The whole extended legal farce has been one idiocy followed by another. We know quite well that Qatada, much like Hamza and Bakri Mohammad, had at least some sort of relationship with the security services; how far it actually went, whether they were informing or whether there was some sort of pact by where they didn't call for attacks against this country in their preaching is much harder to ascertain. Bisher al-Rawi, formerly held at Guantanamo, was repatriated here because it emerged that he had in fact been helping MI5 all along keep tabs on Qatada, while Jamil el-Banna was approached and urged to become an intelligence asset shortly before he left for Gambia, where he and al-Rawi were subsequently arrested and rendered to Gitmo. Whether this is part of the reason why he has not been simply charged with inciting racial hatred like Hamza eventually was is unclear, but it seems that as with Bakri, the authorities have decided it's much easier to simply get rid of him than to try to build a case against him.

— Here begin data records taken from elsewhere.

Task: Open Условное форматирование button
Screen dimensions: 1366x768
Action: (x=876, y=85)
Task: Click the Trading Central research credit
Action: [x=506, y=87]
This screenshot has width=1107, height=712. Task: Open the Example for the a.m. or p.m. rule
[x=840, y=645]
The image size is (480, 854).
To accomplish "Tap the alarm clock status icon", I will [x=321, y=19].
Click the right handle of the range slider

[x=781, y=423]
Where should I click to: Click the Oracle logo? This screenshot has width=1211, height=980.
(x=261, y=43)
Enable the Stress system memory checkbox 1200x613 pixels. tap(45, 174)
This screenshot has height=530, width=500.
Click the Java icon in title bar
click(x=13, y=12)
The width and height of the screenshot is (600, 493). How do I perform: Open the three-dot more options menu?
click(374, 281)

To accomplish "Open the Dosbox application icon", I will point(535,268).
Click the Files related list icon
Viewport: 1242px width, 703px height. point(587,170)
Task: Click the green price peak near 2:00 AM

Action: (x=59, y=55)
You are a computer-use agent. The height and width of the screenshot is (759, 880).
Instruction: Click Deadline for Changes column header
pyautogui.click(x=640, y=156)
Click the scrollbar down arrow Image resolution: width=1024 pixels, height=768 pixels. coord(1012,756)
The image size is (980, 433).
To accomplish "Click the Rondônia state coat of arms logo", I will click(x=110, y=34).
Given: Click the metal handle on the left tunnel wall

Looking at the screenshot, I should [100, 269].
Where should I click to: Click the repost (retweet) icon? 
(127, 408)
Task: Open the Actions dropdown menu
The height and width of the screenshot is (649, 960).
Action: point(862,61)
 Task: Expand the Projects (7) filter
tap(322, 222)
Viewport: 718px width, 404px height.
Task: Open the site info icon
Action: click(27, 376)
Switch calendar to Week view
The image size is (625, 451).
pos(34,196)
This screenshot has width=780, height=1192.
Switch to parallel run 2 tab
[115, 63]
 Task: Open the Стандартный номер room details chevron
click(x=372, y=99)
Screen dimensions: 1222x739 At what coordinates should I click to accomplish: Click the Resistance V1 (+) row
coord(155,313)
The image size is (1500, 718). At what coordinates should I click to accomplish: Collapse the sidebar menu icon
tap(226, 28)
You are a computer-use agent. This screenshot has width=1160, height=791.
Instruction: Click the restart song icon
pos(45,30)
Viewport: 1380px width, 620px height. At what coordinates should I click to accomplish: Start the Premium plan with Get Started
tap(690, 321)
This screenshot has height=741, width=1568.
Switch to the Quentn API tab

This is strange because despite the case against him in Jordan, it was his preaching here that undoubtedly has influenced some that have subsequently become suicide bombers or plotted terrorist attacks. Like with Hamza and Bakri, the services undoubtedly know what he was up to, and probably have tape after tape of his speeches, or at the very least intercepts of some of his telephone calls. While we simply can't know whether it would be possible to try Qatada here if intercept evidence was allowed in court, a ban that the head of the FBI recently denounced as "untenable", it's difficult to believe that if the government was truly exercised that it couldn't be able to build a viable case against him. Perhaps the difficulty is that unlike Hamza, the US doesn't seem to be making any efforts to attempt to extradite him, where he would undoubtedly face a far longer prison sentence than any he would ultimately face here. Even that isn't certain though, as although Qatada has never been personally linked to any plots here, those recently sentenced have faced sentences of over 20 years.

At the heart of the issue ought to be the acknowledgement that deporting anyone to a country that practises torture, and Jordan is certainly one, with Human Rights Watch only yesterday reporting that up until 2004 Jordan was one of the destinations for those who went through the rendition programme, and they weren't being sent there for the beautiful beaches and excellent prison facilities, ought to be the absolute last resort. Instead the government has used it as the very first resort. "Memorandums of understanding" that aren't worth the paper they're typed on are a ludicrous justification for doing something that we would have never have done prior to 9/11. Under Brown we've been told that despite what Blair said, the rules of the game haven't changed. They ought to prove it by doing the decent thing over Qatada.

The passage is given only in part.